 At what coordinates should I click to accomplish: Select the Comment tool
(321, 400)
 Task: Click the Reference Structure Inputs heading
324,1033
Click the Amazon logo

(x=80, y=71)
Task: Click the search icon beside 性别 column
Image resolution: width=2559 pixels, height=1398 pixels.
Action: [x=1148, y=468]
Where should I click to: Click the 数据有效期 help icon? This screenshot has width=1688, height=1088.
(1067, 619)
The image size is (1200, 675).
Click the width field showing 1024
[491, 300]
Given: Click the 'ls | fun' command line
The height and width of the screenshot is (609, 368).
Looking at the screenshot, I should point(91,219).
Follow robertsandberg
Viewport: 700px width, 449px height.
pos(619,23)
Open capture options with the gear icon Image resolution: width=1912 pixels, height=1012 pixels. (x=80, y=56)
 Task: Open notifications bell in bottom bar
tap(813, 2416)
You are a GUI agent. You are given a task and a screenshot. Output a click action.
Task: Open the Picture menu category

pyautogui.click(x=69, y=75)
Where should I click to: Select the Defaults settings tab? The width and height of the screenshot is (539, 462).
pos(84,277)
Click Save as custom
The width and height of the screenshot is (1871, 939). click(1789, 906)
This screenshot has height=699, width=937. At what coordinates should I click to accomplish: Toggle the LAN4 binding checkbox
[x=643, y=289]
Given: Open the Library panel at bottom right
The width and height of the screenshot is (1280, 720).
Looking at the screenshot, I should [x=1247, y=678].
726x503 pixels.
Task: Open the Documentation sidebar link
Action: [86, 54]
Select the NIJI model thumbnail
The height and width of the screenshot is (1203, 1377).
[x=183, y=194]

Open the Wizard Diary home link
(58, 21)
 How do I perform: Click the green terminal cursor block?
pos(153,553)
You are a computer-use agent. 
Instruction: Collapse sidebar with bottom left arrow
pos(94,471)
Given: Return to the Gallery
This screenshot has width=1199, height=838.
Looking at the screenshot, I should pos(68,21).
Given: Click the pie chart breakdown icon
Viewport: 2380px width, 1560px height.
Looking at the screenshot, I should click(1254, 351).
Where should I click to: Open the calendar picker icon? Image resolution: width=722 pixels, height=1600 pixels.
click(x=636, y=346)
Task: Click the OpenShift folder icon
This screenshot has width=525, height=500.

+ + + + +

## What the task requires
Rewrite the stretch from "Click the Amazon logo" through "Looking at the screenshot, I should pos(68,21)." with "Library panel" changed to "Layers panel" and everything else left as it is.

## Expected answer
Click the Amazon logo

(x=80, y=71)
Task: Click the search icon beside 性别 column
Image resolution: width=2559 pixels, height=1398 pixels.
Action: [x=1148, y=468]
Where should I click to: Click the 数据有效期 help icon? This screenshot has width=1688, height=1088.
(1067, 619)
The image size is (1200, 675).
Click the width field showing 1024
[491, 300]
Given: Click the 'ls | fun' command line
The height and width of the screenshot is (609, 368).
Looking at the screenshot, I should point(91,219).
Follow robertsandberg
Viewport: 700px width, 449px height.
pos(619,23)
Open capture options with the gear icon Image resolution: width=1912 pixels, height=1012 pixels. (x=80, y=56)
 Task: Open notifications bell in bottom bar
tap(813, 2416)
You are a GUI agent. You are given a task and a screenshot. Output a click action.
Task: Open the Picture menu category

pyautogui.click(x=69, y=75)
Where should I click to: Select the Defaults settings tab? The width and height of the screenshot is (539, 462).
pos(84,277)
Click Save as custom
The width and height of the screenshot is (1871, 939). click(1789, 906)
This screenshot has height=699, width=937. At what coordinates should I click to accomplish: Toggle the LAN4 binding checkbox
[x=643, y=289]
Given: Open the Layers panel at bottom right
The width and height of the screenshot is (1280, 720).
Looking at the screenshot, I should [x=1247, y=678].
726x503 pixels.
Task: Open the Documentation sidebar link
Action: [86, 54]
Select the NIJI model thumbnail
The height and width of the screenshot is (1203, 1377).
[x=183, y=194]

Open the Wizard Diary home link
(58, 21)
 How do I perform: Click the green terminal cursor block?
pos(153,553)
You are a computer-use agent. 
Instruction: Collapse sidebar with bottom left arrow
pos(94,471)
Given: Return to the Gallery
This screenshot has width=1199, height=838.
Looking at the screenshot, I should pos(68,21).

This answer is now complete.